REQUIREMENTS: Reproduce verbatim the lines starting with the line containing "Select the 常规 cell style" and continuing through the line containing "Action: click(x=285, y=42)", including both.

RECORDS FOR THIS TASK:

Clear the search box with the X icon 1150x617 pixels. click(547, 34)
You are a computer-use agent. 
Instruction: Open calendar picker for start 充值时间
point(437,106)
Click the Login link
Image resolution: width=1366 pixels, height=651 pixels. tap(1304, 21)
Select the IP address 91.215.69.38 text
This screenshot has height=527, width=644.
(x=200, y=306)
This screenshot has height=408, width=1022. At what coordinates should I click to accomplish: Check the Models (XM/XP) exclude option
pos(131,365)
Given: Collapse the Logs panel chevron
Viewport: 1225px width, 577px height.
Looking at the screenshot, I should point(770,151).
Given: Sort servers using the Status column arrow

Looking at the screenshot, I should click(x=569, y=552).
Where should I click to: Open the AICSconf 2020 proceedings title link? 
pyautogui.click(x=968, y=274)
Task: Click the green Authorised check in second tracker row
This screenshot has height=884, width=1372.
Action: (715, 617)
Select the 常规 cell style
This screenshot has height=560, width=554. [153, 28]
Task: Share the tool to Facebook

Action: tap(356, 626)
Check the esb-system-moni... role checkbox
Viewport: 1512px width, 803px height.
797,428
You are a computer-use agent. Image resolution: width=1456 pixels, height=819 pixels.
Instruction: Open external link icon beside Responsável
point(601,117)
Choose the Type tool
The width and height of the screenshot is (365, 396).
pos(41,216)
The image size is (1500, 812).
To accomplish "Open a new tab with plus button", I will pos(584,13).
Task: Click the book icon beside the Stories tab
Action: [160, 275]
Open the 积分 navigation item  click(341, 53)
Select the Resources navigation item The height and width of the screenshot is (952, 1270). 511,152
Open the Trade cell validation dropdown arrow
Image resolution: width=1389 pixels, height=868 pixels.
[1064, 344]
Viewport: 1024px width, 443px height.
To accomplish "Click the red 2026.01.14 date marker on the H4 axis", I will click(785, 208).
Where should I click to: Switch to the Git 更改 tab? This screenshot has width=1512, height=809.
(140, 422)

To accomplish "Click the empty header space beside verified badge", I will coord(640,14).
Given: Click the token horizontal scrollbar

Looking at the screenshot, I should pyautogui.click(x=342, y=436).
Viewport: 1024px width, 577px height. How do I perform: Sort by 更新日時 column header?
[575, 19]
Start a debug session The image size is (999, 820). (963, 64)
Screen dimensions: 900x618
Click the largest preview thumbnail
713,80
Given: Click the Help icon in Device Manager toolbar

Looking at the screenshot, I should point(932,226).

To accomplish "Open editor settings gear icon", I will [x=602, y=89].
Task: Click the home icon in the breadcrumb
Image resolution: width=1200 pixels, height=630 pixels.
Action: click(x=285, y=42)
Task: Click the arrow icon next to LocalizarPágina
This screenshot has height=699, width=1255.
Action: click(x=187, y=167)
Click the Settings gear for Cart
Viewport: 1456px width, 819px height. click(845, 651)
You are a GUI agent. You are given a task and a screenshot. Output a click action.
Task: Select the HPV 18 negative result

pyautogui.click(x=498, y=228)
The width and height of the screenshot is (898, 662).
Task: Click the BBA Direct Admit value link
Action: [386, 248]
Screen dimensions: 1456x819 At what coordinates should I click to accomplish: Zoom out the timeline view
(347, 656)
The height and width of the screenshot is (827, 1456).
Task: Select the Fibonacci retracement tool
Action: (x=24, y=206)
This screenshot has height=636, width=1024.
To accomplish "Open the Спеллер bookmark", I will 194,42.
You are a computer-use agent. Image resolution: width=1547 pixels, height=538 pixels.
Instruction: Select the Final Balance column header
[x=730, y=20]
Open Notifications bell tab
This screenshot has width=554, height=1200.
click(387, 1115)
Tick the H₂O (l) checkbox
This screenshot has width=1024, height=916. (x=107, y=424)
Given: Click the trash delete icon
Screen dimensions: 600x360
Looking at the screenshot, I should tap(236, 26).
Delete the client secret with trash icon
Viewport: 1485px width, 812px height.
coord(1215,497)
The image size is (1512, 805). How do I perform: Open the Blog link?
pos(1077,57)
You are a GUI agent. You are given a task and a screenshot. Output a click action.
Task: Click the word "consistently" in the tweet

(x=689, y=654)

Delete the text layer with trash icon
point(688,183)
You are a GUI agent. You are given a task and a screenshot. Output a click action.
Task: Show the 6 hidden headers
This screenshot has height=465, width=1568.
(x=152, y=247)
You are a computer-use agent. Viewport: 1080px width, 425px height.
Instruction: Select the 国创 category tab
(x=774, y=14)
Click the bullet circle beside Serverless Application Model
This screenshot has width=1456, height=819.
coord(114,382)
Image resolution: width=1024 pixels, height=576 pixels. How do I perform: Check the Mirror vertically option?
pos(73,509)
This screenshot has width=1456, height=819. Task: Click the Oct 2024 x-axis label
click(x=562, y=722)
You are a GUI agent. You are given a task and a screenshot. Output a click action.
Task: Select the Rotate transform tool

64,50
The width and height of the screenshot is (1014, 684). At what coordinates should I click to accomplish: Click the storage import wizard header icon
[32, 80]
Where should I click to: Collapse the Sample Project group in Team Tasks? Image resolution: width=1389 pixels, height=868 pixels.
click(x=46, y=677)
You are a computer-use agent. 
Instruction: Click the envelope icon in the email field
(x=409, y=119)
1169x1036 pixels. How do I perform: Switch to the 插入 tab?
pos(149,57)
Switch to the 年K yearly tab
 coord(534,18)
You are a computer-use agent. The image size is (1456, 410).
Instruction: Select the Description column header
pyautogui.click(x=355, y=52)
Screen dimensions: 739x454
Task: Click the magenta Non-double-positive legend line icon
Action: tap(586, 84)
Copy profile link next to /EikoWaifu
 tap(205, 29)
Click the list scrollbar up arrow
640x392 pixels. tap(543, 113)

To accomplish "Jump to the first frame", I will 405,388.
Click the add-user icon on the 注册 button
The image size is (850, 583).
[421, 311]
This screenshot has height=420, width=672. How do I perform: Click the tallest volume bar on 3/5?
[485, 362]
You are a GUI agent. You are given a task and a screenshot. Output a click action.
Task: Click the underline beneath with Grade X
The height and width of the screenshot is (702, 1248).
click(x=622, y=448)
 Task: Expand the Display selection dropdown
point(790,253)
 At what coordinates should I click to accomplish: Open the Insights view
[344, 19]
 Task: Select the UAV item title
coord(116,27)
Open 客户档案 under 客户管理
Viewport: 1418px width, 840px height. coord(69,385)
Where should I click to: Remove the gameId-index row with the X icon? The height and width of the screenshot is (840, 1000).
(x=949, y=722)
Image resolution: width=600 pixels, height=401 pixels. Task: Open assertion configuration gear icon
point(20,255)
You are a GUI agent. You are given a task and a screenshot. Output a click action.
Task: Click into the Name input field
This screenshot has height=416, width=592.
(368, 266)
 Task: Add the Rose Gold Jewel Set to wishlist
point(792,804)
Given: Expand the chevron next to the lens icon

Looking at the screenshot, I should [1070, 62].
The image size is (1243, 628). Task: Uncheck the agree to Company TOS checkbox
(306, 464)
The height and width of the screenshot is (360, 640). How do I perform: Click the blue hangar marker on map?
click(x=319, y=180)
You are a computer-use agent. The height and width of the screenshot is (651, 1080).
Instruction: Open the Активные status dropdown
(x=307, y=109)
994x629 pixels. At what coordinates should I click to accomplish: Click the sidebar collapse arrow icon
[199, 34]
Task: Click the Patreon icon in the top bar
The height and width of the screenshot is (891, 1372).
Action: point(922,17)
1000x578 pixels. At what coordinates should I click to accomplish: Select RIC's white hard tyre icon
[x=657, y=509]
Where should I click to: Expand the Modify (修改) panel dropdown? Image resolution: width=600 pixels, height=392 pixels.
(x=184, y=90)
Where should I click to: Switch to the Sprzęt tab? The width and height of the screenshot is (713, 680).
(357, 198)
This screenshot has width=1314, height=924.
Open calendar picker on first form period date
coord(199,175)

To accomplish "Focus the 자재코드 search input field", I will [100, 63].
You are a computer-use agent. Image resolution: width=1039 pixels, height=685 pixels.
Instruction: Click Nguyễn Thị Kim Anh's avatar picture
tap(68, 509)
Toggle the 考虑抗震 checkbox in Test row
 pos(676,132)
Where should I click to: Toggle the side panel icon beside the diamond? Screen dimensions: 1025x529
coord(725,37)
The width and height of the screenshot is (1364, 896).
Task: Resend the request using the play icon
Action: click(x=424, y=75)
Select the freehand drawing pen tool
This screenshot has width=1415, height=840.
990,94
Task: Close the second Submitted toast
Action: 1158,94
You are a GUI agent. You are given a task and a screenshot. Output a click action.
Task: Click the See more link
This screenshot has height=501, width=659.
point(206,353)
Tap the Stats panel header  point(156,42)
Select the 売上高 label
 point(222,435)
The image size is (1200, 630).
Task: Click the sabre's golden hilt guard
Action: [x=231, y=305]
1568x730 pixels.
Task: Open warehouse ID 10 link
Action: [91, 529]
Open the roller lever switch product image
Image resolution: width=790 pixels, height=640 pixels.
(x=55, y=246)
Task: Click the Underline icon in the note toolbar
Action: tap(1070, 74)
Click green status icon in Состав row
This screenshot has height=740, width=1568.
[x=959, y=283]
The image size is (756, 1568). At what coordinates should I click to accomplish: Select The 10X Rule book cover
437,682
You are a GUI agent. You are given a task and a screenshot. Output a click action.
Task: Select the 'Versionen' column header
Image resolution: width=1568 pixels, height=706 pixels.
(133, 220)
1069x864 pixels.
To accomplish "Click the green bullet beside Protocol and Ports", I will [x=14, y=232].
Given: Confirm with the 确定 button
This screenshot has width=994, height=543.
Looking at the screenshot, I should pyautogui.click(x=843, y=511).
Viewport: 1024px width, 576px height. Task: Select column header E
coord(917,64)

RIGHT ANSWER:
Select the 常规 cell style
This screenshot has height=560, width=554. [153, 28]
Task: Share the tool to Facebook

Action: tap(356, 626)
Check the esb-system-moni... role checkbox
Viewport: 1512px width, 803px height.
797,428
You are a computer-use agent. Image resolution: width=1456 pixels, height=819 pixels.
Instruction: Open external link icon beside Responsável
point(601,117)
Choose the Type tool
The width and height of the screenshot is (365, 396).
pos(41,216)
The image size is (1500, 812).
To accomplish "Open a new tab with plus button", I will pos(584,13).
Task: Click the book icon beside the Stories tab
Action: [160, 275]
Open the 积分 navigation item  click(341, 53)
Select the Resources navigation item The height and width of the screenshot is (952, 1270). 511,152
Open the Trade cell validation dropdown arrow
Image resolution: width=1389 pixels, height=868 pixels.
[1064, 344]
Viewport: 1024px width, 443px height.
To accomplish "Click the red 2026.01.14 date marker on the H4 axis", I will click(785, 208).
Where should I click to: Switch to the Git 更改 tab? This screenshot has width=1512, height=809.
(140, 422)

To accomplish "Click the empty header space beside verified badge", I will coord(640,14).
Given: Click the token horizontal scrollbar

Looking at the screenshot, I should pyautogui.click(x=342, y=436).
Viewport: 1024px width, 577px height. How do I perform: Sort by 更新日時 column header?
[575, 19]
Start a debug session The image size is (999, 820). (963, 64)
Screen dimensions: 900x618
Click the largest preview thumbnail
713,80
Given: Click the Help icon in Device Manager toolbar

Looking at the screenshot, I should point(932,226).

To accomplish "Open editor settings gear icon", I will [x=602, y=89].
Task: Click the home icon in the breadcrumb
Image resolution: width=1200 pixels, height=630 pixels.
Action: click(x=285, y=42)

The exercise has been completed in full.